Filament解析1·主体逻辑

Filament解析1·主体逻辑

从这篇文章开始我将开始记录剖析Filament的过程。因为之前剖析OGRE有一定的经验了,所以有些地方我会直接打断点,而不解释为什么会找到这个位置。我们首先来看绘制三角形的范例,hellotriangle,总体的设置和题图的Blender猴头是类似的,只是还用不到复杂的材质系统而已,相比较OGRE,以下这段代码非常清爽:

    App app;
    auto setup = [&app](Engine* engine, View* view, Scene* scene) {
        app.skybox = Skybox::Builder().color({0.1, 0.125, 0.25, 1.0}).build(*engine);
        scene->setSkybox(app.skybox);
        view->setPostProcessingEnabled(false);
        static_assert(sizeof(Vertex) == 12, "Strange vertex size.");
        app.vb = VertexBuffer::Builder()
        .vertexCount(3)
        .bufferCount(1)
        .attribute(VertexAttribute::POSITION, 0, VertexBuffer::AttributeType::FLOAT2, 0, 12)
        .attribute(VertexAttribute::COLOR, 0, VertexBuffer::AttributeType::UBYTE4, 8, 12)
        .normalized(VertexAttribute::COLOR)
        .build(*engine);
        app.vb->setBufferAt(*engine, 0,
                            VertexBuffer::BufferDescriptor(TRIANGLE_VERTICES, 36, nullptr));
        app.ib = IndexBuffer::Builder()
        .indexCount(3)
        .bufferType(IndexBuffer::IndexType::USHORT)
        .build(*engine);
        app.ib->setBuffer(*engine,
                          IndexBuffer::BufferDescriptor(TRIANGLE_INDICES, 6, nullptr));
        app.mat = Material::Builder()
        .package(RESOURCES_BAKEDCOLOR_DATA, RESOURCES_BAKEDCOLOR_SIZE)
        .build(*engine);
        app.renderable = EntityManager::get().create();
        RenderableManager::Builder(1)
        .boundingBox({{ -1, -1, -1 }, { 1, 1, 1 }})
        .material(0, app.mat->getDefaultInstance())
        .geometry(0, RenderableManager::PrimitiveType::TRIANGLES, app.vb, app.ib, 0, 3)
        .culling(false)
        .receiveShadows(false)
        .castShadows(false)

* _提供信息_:
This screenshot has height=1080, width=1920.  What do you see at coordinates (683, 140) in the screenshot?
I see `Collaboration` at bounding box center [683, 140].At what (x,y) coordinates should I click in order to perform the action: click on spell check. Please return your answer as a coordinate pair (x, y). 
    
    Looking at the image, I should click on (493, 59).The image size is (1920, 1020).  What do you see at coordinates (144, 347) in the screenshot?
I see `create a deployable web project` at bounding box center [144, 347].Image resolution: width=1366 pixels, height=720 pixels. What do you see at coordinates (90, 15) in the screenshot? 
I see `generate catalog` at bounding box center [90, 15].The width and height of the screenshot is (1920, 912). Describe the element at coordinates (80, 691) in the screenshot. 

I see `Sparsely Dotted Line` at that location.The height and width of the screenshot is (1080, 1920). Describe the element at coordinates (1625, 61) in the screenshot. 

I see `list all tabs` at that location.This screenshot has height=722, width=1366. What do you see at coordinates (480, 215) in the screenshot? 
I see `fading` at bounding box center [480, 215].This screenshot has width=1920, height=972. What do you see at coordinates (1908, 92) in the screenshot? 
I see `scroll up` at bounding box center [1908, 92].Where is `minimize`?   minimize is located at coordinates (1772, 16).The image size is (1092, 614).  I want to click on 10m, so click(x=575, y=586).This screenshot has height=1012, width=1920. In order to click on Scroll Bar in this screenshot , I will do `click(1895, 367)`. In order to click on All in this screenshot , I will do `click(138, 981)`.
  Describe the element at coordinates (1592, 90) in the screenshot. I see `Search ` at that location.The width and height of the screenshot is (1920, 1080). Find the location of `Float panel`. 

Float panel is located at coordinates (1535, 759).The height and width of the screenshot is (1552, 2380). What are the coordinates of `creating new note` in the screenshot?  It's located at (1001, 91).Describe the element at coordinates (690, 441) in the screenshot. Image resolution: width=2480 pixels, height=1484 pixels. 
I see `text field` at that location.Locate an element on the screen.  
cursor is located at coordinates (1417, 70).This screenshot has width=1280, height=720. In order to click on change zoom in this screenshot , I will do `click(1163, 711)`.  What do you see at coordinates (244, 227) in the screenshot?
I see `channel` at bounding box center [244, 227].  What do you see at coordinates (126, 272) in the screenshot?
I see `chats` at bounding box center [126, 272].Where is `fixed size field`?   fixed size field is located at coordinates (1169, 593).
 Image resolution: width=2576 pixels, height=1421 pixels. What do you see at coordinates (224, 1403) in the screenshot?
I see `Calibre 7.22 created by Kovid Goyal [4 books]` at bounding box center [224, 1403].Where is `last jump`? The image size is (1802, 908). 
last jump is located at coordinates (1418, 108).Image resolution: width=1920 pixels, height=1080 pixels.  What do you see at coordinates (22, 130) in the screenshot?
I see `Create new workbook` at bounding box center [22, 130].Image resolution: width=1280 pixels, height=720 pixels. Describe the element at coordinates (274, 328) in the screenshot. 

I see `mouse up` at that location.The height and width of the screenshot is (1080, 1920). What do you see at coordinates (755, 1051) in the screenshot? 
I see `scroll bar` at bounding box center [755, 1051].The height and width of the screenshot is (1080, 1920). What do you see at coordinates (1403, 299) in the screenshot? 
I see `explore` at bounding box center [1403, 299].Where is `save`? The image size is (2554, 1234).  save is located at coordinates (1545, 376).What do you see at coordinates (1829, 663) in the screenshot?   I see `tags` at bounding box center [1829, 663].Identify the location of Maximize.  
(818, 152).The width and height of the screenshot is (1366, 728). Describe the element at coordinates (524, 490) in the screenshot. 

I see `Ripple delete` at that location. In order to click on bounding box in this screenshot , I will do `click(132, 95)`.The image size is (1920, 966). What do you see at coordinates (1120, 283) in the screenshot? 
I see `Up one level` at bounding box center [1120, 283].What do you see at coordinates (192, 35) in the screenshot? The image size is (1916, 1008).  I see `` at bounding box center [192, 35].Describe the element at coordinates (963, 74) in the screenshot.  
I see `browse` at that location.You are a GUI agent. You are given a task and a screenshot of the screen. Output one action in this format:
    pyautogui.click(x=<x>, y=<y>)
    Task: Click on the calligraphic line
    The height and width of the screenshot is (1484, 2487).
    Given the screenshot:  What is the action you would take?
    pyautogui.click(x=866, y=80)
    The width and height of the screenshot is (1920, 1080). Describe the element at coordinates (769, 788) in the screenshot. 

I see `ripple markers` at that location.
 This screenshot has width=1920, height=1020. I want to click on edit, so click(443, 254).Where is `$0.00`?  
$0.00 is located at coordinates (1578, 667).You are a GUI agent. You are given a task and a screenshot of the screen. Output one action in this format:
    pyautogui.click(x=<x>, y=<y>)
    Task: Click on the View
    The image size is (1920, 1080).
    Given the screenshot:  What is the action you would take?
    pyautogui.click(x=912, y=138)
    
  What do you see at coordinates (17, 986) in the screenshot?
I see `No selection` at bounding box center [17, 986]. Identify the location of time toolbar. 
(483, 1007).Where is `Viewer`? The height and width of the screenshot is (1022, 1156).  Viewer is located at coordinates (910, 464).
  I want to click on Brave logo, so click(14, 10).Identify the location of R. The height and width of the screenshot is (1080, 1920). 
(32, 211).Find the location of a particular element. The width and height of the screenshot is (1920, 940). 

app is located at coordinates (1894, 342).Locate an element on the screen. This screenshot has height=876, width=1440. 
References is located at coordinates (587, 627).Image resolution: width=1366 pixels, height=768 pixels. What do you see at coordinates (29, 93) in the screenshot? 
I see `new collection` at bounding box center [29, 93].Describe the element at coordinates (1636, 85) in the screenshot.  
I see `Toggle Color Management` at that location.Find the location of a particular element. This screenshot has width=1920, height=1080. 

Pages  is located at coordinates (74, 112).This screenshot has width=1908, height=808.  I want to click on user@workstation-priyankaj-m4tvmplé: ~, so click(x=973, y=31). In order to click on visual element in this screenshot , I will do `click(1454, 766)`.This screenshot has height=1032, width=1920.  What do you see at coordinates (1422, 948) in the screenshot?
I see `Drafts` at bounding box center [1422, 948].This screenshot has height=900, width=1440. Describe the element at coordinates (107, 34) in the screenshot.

* _练习任务 1_:
在这篇Filament解析文章中，作者为什么有些地方会直接打断点而不解释？
* _练习任务 2_:
把这篇Filament解析文章中以“从这篇文章开始”开头的段落改写得更简短，保留主要信息。
* _练习任务 3_:
从这篇Filament解析文章停下的地方接着往下写。

* _任务答案 1_:
因为作者之前剖析OGRE已经有一定的经验。

* _任务答案 2_:
作者从本文起记录剖析Filament的过程。因为之前剖析过OGRE，有些地方会直接打断点，不解释原因。文章先看绘制三角形的范例hellotriangle。它的总体设置与题图的Blender猴头类似，只是还用不到复杂的材质系统。与OGRE相比，这段代码非常清爽。

* _任务答案 3_:
        .build(*engine, app.renderable);
        scene->addEntity(app.renderable);
        app.cam = engine->createCamera();
        view->setCamera(app.cam);
    };
    
    auto cleanup = [&app](Engine* engine, View*, Scene*) {
        engine->destroy(app.skybox);
        engine->destroy(app.renderable);
        engine->destroy(app.mat);
        engine->destroy(app.vb);
        engine->destroy(app.ib);
        engine->destroy(app.cam);
    };
    
    FilamentApp::get().animate([&app](Engine* engine, View* view, double now) {
        constexpr float ZOOM = 1.5f;
        const uint32_t w = view->getViewport().width;
        const uint32_t h = view->getViewport().height;
        const float aspect = (float) w / h;
        app.cam->setProjection(Camera::Projection::ORTHO,
                               -aspect * ZOOM, aspect * ZOOM,
                               -ZOOM, ZOOM, 0, 1);
        auto& tcm = engine->getTransformManager();
        tcm.setTransform(tcm.getInstance(app.renderable),
                         filament::math::mat4f::rotation(now, filament::math::float3{ 0, 0, 1 }));
    });
    
    FilamentApp::get().run(config, setup, cleanup);

总的来说,FilamentApp的run函数需要三个配置,一个config选择backend,setup设置场景(类似OGRE范例中的createScene),cleanup表示析构。同是animate函数也接受一个匿名函数,以更新场景中的对象。

我们直接进入到run:

run函数接受几个回调的函数对象:

    void run(const Config& config, SetupCallback setup, CleanupCallback cleanup,
             ImGuiCallback imgui = ImGuiCallback(), PreRenderCallback preRender = PreRenderCallback(),
             PostRenderCallback postRender = PostRenderCallback(),
             size_t width = 1024, size_t height = 640)

在上面的思维导图中,这些对象用绿色标注,主要的逻辑分为三个部分:

  1. 创建一堆的对象(类似OGRE中的入口类Root的工作)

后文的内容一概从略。